[The task]:
Quote the lines from the one with "shows (437, 366)" to the one with "empty [240, 341]", both included, and leave the pictures out of your answer.

Location data for words and elements:
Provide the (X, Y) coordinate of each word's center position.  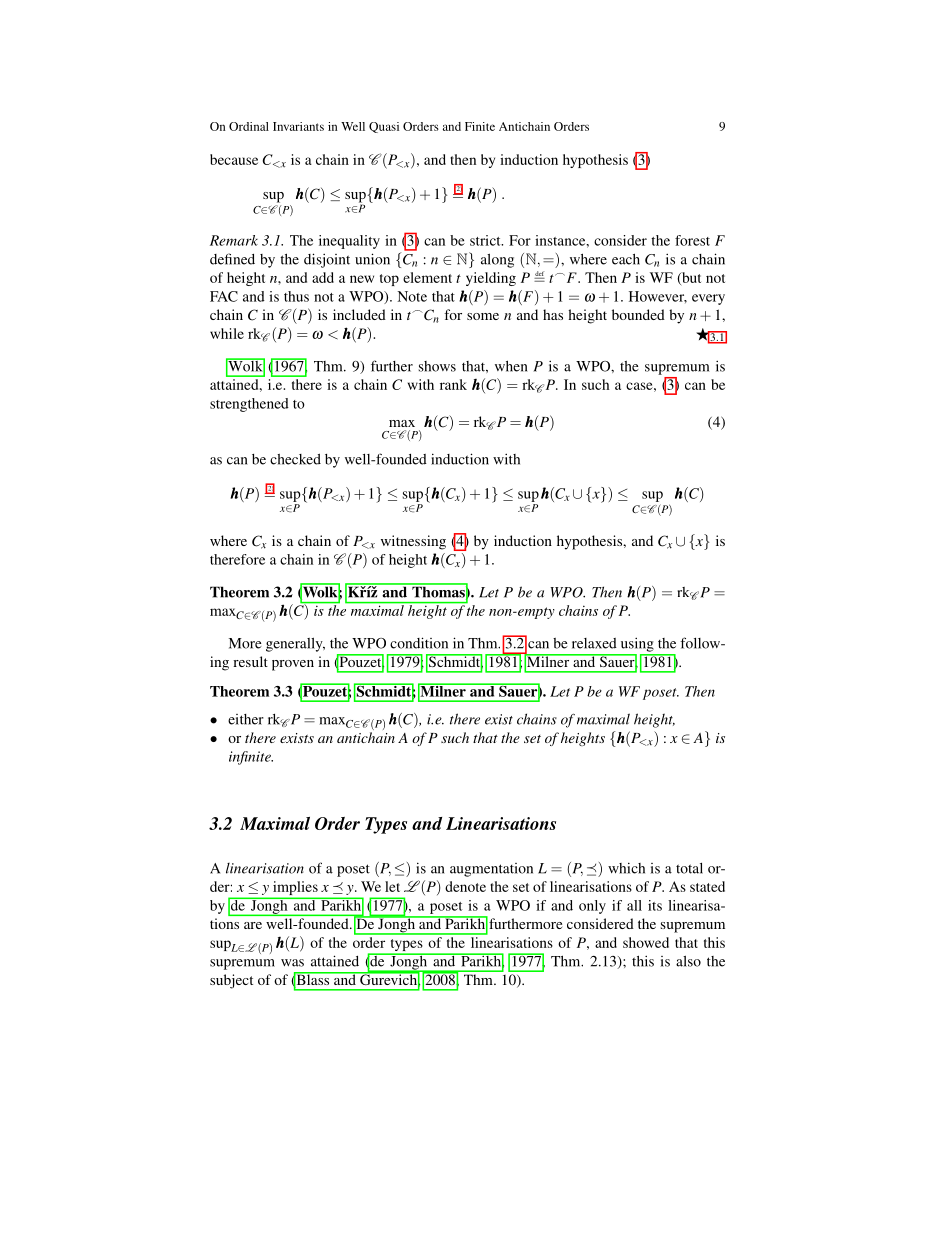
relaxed (594, 643)
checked (295, 459)
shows (437, 366)
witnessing (413, 542)
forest (692, 240)
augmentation (491, 870)
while (227, 333)
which (626, 868)
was (292, 963)
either (246, 719)
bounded (638, 314)
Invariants (298, 126)
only (592, 907)
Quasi (384, 127)
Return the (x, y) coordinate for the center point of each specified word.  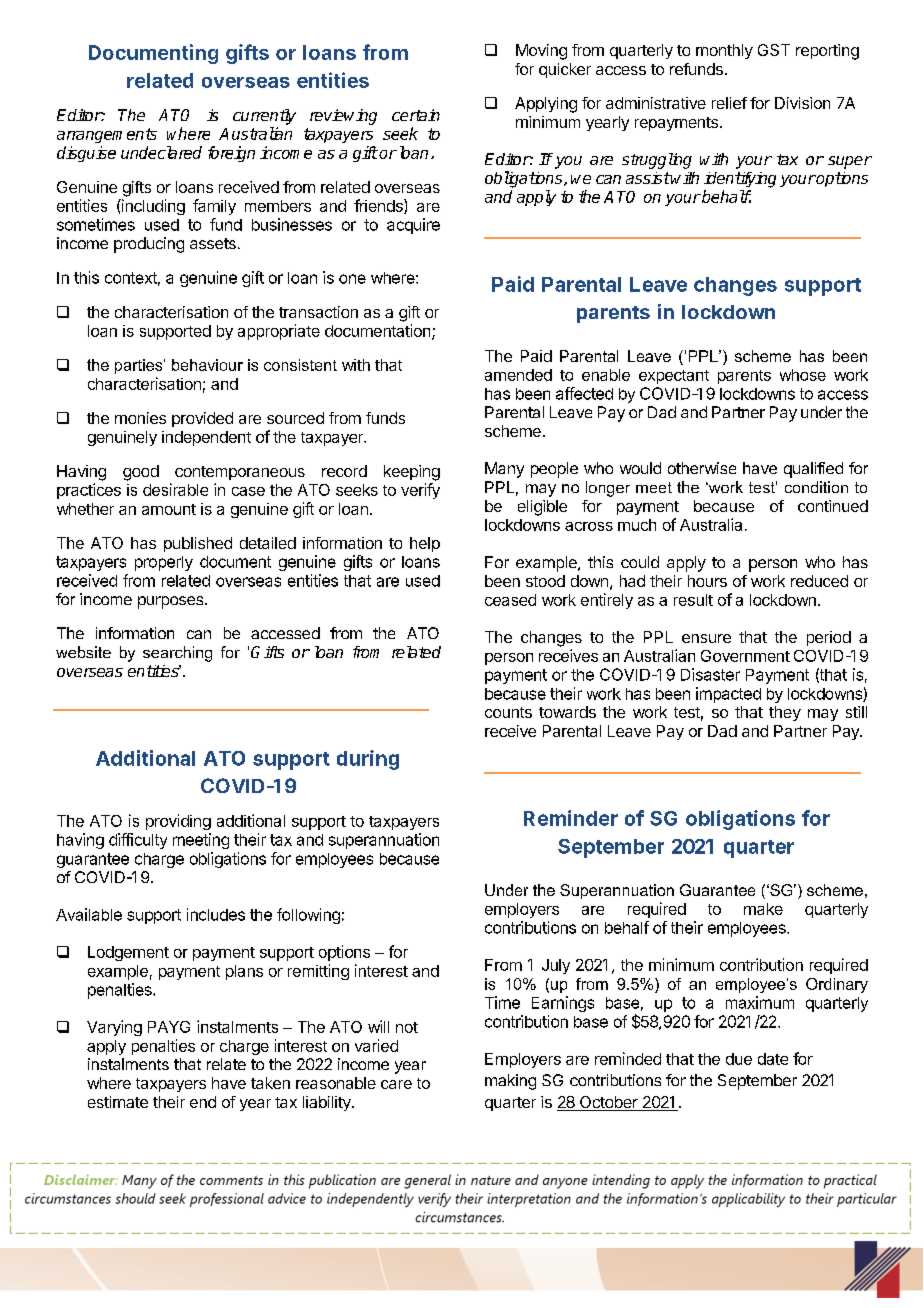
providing (178, 822)
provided (202, 419)
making (510, 1082)
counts (508, 712)
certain (416, 115)
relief (729, 103)
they (785, 713)
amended (518, 375)
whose (803, 375)
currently (264, 117)
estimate (118, 1102)
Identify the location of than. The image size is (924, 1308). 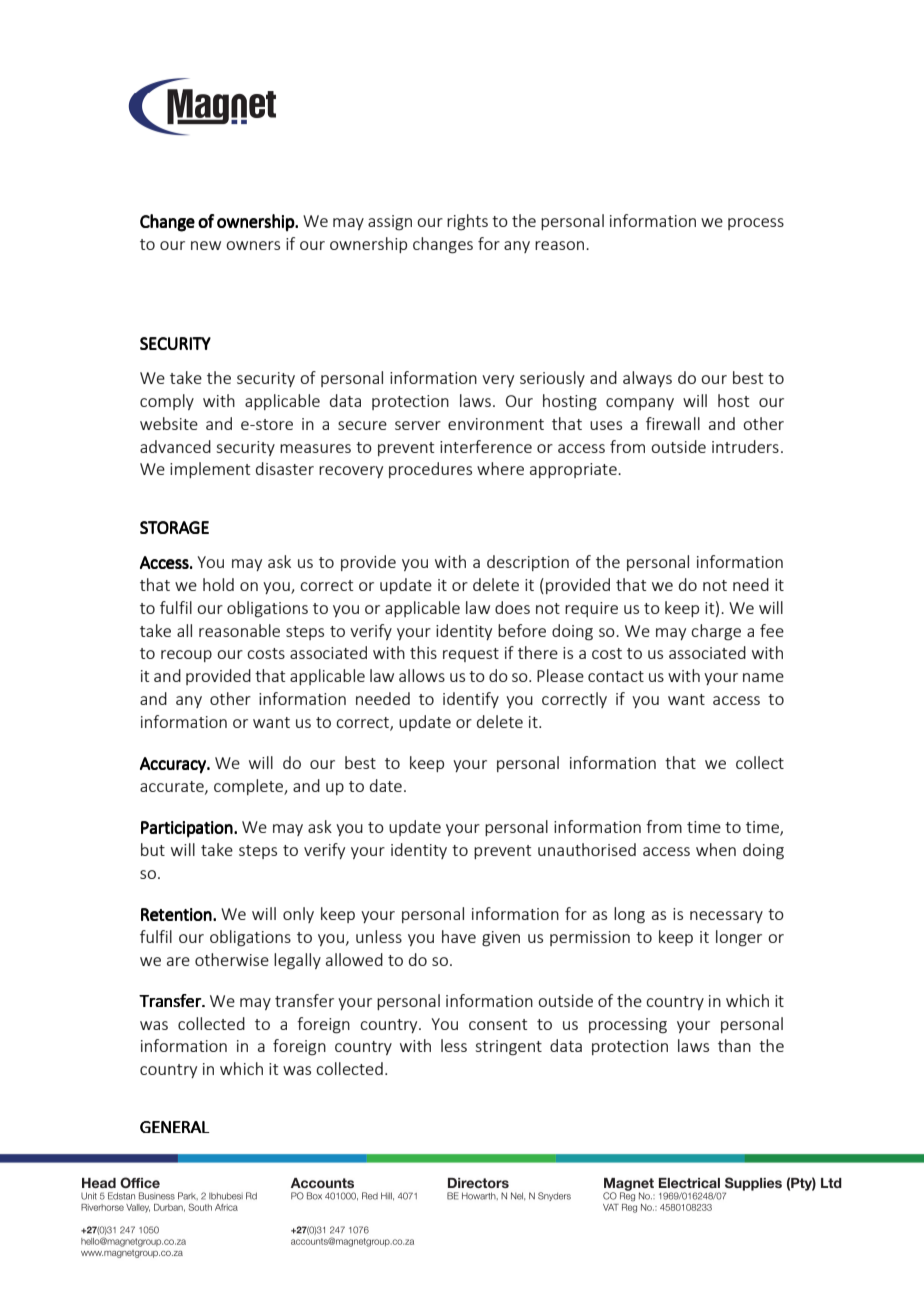
(734, 1045).
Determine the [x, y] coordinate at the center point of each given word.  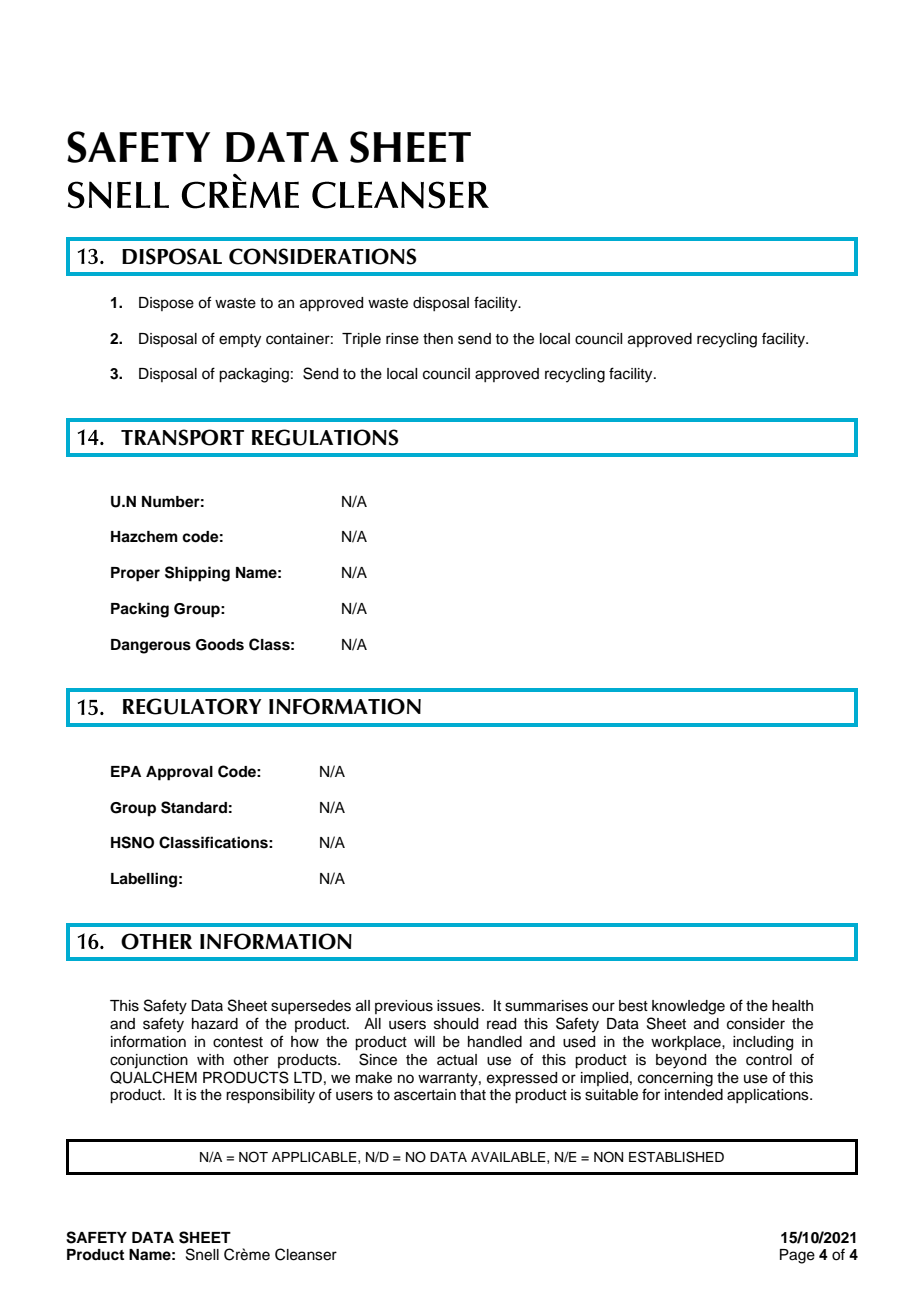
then [438, 339]
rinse [402, 339]
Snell [202, 1254]
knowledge [688, 1007]
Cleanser [306, 1254]
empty [240, 341]
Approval [179, 773]
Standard [194, 807]
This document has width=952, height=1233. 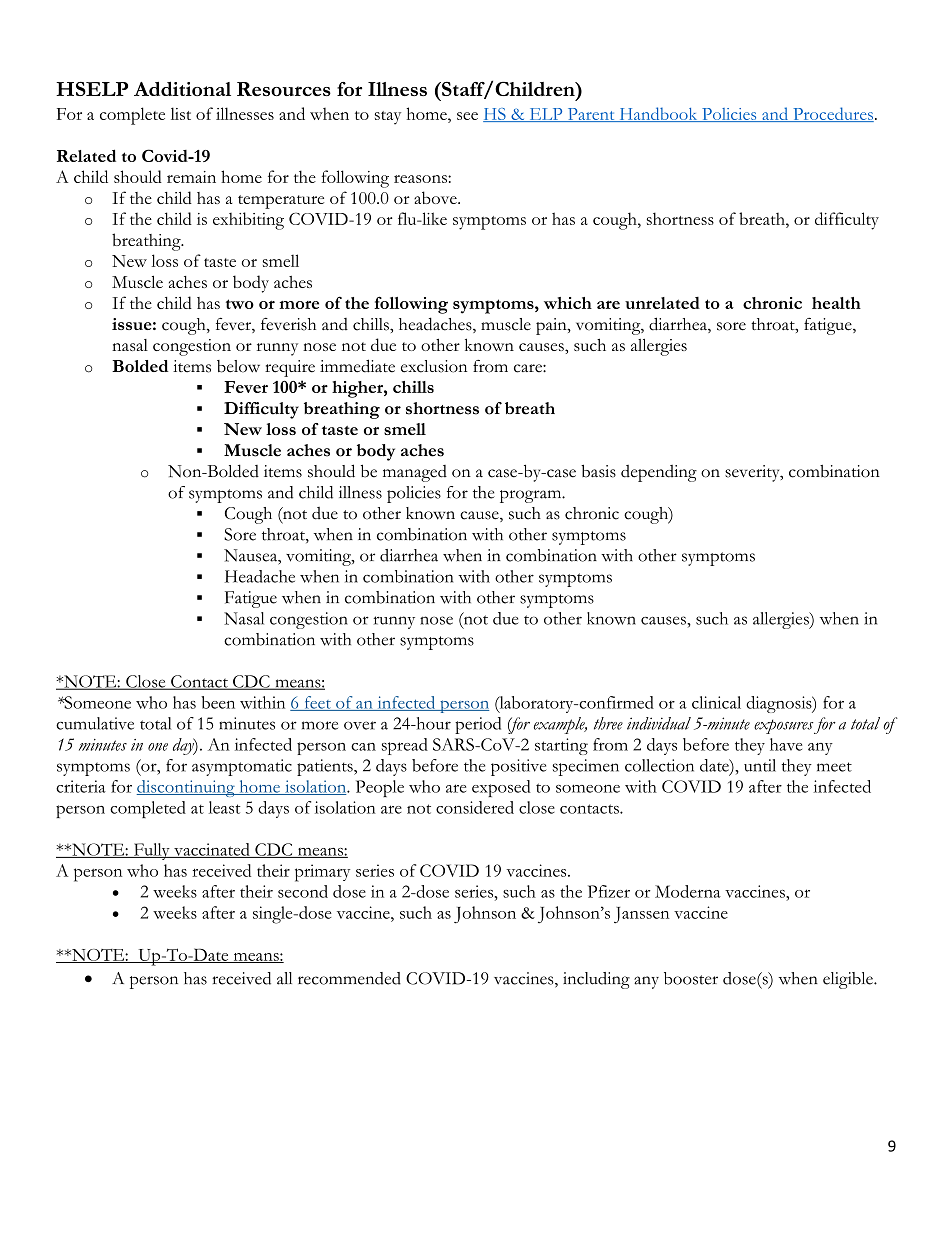 What do you see at coordinates (181, 113) in the document?
I see `list` at bounding box center [181, 113].
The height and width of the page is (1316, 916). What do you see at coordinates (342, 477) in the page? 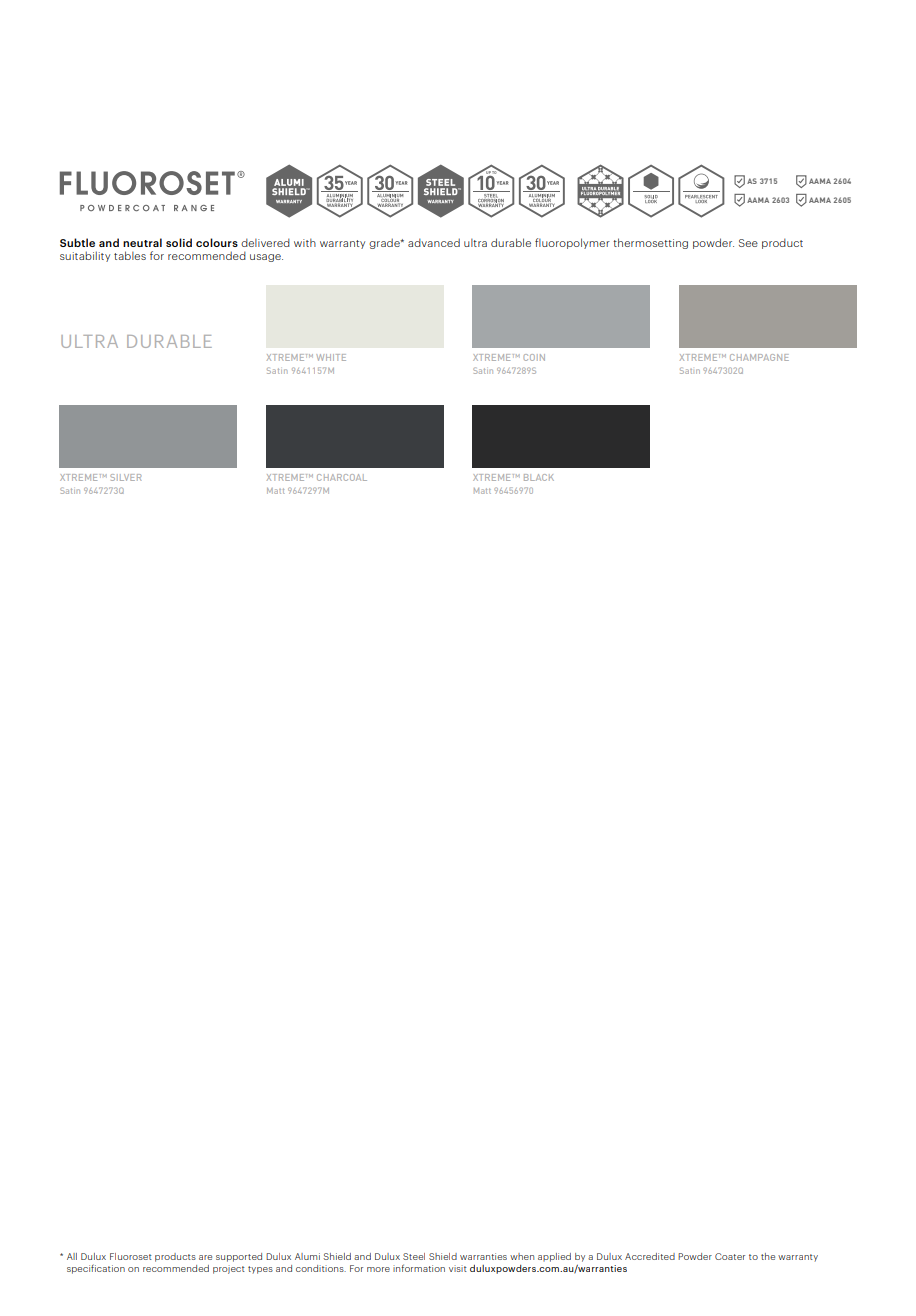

[Output below]:
shows (437, 366)
witnessing (413, 542)
forest (692, 240)
augmentation (491, 870)
while (227, 333)
which (626, 868)
was (292, 963)
either (246, 719)
bounded (638, 314)
Invariants (298, 126)
only (592, 907)
Quasi (384, 127)
Return the (x, y) coordinate for the center point of each specified word.  
providing (178, 822)
provided (202, 419)
making (510, 1082)
counts (508, 712)
certain (416, 115)
relief (729, 103)
they (785, 713)
amended (518, 375)
whose (803, 375)
currently (264, 117)
estimate (118, 1102)
Identify the location of than. The image size is (924, 1308). 
(734, 1045).
Determine the [x, y] coordinate at the center point of each given word.  
then [438, 339]
rinse [402, 339]
Snell [202, 1254]
knowledge [688, 1007]
Cleanser [306, 1254]
empty [240, 341]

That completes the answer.